The good news is Cassie has decided to go to school for 1 class.  This was discussed at our last meeting with the school and I told them if she felt up to it she could do it and we decided the week after vacation would be a good start.  She'll go back tomorrow because I wanted to let the school know she was going to come back (because they have to make arrangements for that to happen and I didn't want to make everything hectic and confusing for both Cassie and the school).  Of course the class is Early Childhood Development...which Cassie did not pick, it was picked for her...so she's not really looking forward to it but I hope she does well because it will be one less class we have to worry about her being tutored in.

Chris and I had a talk with her last night (well I didn't really talk in the beginning...I yelled...but mostly at Chris) about school and her headache.  My husband just can't seem to wrap his mind around the fact that she has a continuous, bad headache.  It's hurtful to Cassie that he "doesn't believe" her, but then she talked to him about everything she's been feeling and he said he understood it better.  I'll believe it when he doesn't hound her about school.  But really, the one thing that stuck with me about the whole conversation is something I haven't talked about yet because it is difficult but if I'm going to be honest with getting my frustrations out I really should discuss it...friends.

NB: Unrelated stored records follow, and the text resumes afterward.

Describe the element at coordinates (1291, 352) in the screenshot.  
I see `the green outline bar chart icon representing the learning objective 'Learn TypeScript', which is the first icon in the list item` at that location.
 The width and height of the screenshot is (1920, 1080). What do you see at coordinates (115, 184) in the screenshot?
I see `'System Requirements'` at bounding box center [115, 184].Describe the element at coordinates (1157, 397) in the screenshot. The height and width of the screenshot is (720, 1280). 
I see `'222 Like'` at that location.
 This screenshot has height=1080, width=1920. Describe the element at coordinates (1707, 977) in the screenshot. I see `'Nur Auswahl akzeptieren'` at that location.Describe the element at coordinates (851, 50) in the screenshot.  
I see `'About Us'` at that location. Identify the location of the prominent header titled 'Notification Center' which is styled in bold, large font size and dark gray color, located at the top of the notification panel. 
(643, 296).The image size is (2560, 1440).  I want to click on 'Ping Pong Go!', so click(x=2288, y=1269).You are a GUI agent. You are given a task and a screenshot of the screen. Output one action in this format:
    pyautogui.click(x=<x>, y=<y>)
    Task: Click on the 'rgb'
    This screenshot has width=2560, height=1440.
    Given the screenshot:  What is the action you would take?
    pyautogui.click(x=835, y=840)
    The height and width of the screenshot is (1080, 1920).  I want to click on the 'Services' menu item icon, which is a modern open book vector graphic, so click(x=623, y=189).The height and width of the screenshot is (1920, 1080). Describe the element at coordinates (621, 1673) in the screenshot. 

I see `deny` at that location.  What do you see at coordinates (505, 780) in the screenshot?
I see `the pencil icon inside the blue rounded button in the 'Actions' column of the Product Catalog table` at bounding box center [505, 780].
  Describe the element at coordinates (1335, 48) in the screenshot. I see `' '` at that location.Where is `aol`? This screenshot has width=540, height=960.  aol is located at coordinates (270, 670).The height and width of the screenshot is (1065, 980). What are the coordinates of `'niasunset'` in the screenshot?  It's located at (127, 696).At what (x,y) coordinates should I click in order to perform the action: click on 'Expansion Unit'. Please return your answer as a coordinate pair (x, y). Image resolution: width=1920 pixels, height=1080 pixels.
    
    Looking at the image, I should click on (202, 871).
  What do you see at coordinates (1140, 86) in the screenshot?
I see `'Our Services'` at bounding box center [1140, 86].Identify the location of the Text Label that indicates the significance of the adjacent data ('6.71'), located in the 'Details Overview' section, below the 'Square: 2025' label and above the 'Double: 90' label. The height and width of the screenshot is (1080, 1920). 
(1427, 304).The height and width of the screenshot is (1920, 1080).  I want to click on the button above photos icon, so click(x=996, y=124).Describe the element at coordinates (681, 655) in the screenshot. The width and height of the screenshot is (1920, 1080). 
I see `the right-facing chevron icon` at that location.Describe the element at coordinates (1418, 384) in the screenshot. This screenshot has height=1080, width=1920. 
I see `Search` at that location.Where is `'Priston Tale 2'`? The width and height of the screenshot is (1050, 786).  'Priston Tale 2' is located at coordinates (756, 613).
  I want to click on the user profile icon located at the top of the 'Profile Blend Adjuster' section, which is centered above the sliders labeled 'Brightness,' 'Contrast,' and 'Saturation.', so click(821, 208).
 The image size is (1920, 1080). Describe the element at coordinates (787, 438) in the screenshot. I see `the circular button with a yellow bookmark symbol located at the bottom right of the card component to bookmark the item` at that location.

Before Cassie's problems pulled her out of school she had quite a lot of friends...it felt like a hundred.  Now, she has a few.  She has some who she talks to via Facebook to texting (one of them moved to Nashua South), and one friend she talks to quite often and she comes over the house about once every other week (she lives near by).  She got together with a group of friends one day during vacation and two of them slept over...and I felt like I was pimping her out when I dropped them off at their houses, yelling "she's available anytime!  Always home, come over anytime you want!!"  Geez, that's sad...

Everyone tells me that the attention span of a teen is that of a gnat but I didn't want to believe them...especially girls that Cassie has known since elementary school, or even younger.  Friends that she called close, or even best friends seem to have vanished.  It's difficult to watch your daughter cry about feeling abandoned and wondering why her friends don't talk to her...and I have to explain to her that these things happen.  That we've all been through tough times with friends...that friends, especially when they go to another school and have their own group of friends, grow apart.  I also believe it wouldn't be so noticeable to her if she did still have a social life...but being stuck at home and reading all her Facebook friends having a life has really taken a toll on her.  It just sucks... 

I always thank my lucky stars that at least she has a group of friends, from my oldest daughter, and that although they are waaaaaaaay older they don't do anything to put my daughter in harm's way and I can trust them....I always tell them if it wasn't for them I don't know what Cassie would have done...so thank you, you know who you are.

Alright, this is making me all weepy so I'm going to end it with a positive story.  Cassie got her shoes for semi yesterday...her dad bought them for her.  They are open-toe, lace up ankle boots...they don't, to me, go with the dress...but I can't see her wearing anything else.